Partages de livres, de lectures, d'écritures
13 Juin 2021
James Agee Walker Evans, LOUONS MAINTENANT LES GRANDS HOMMES Alabama: Trois familles de métayers en 1936, Terre Humaine Poche, 640 pages, traduit de l'anglais (Etats Unis) par Jean Queval
Le titre et la première de couverture sont magnifiques, c'est ce qui m'a attirée. L'idée d'un reportage mêlant récit et photographies, comme deux œuvres indépendantes et qui se répondent me semblaient séduisantes. Le thème aussi: pénétrer dans l'Amérique pauvre des fermiers cultivant le coton, toucher du doigt un vrai visage de la misère grâce à deux hommes venus vivre avec ces familles et se donnant comme mission d'en rendre compte. Mais qu'est-ce que j'ai eu du mal à finir ce pavé de plus de 600 pages, comme toujours dans ce cas-là, j'ai sauté des passages mais alors que je n'ai aucun mal à abandonner une lecture, là j'ai quand même tenu à aller jusqu'au bout. C'est un des textes les plus étranges que j'ai lus. Une sorte d'hybride de réflexions sociologiques, de récits, d'observations associés à des poèmes, à de longues digressions sur l'art, sur l'écriture, à des descriptions parfaitement minutieuses de tous les objets, de tous les lieux. Je n'arrive pas à avoir une opinion tranchée: il y a des pages magnifiques et d'autres illisibles. J'ai beaucoup aimé tout le passage sur les vêtements portés par ces hommes, ces femmes et ces enfants dont l'auteur énumère le moindre détail, j'ai trouvé que ce détail extrême disait vraiment quelque chose de ces gens et de leur dénuement.

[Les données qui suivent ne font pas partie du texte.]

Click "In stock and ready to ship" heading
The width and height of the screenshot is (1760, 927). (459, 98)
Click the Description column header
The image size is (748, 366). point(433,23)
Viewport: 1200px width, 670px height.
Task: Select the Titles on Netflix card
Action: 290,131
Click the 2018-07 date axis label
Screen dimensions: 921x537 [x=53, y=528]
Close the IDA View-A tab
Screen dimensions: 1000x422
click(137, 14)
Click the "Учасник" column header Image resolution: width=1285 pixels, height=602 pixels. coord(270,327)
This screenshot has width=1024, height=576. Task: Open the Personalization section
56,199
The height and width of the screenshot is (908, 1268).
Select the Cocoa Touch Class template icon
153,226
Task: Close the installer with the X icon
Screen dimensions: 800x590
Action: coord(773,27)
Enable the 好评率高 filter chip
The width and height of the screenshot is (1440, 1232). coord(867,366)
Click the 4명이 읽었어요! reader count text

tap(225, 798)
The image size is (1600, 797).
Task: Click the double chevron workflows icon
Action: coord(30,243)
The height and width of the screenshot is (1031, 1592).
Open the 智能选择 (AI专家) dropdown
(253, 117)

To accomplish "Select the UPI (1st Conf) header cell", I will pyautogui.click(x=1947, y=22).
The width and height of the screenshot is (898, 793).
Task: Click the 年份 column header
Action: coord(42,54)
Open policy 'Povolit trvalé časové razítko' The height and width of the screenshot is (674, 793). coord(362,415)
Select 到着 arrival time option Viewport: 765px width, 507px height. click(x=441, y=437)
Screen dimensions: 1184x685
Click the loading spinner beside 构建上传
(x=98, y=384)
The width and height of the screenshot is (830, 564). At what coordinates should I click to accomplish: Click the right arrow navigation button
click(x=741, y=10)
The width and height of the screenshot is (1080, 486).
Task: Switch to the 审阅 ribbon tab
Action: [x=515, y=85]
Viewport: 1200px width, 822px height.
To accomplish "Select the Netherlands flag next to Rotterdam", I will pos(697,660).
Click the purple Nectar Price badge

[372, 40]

En revanche, d'autres passages m'ont fait bailler d'ennui et j'ai eu la tentation d'arrêter la lecture à plusieurs reprises. Et puis je tombais sur un passage qui relançait mon intérêt. Les photographies d'Evans sont toutes très belles, c'est peut-être cela qui m'a fait tenir. En tous cas, c'est une expérience de lecture assez peu commune et je pense que je relirai des morceaux dans quelques temps.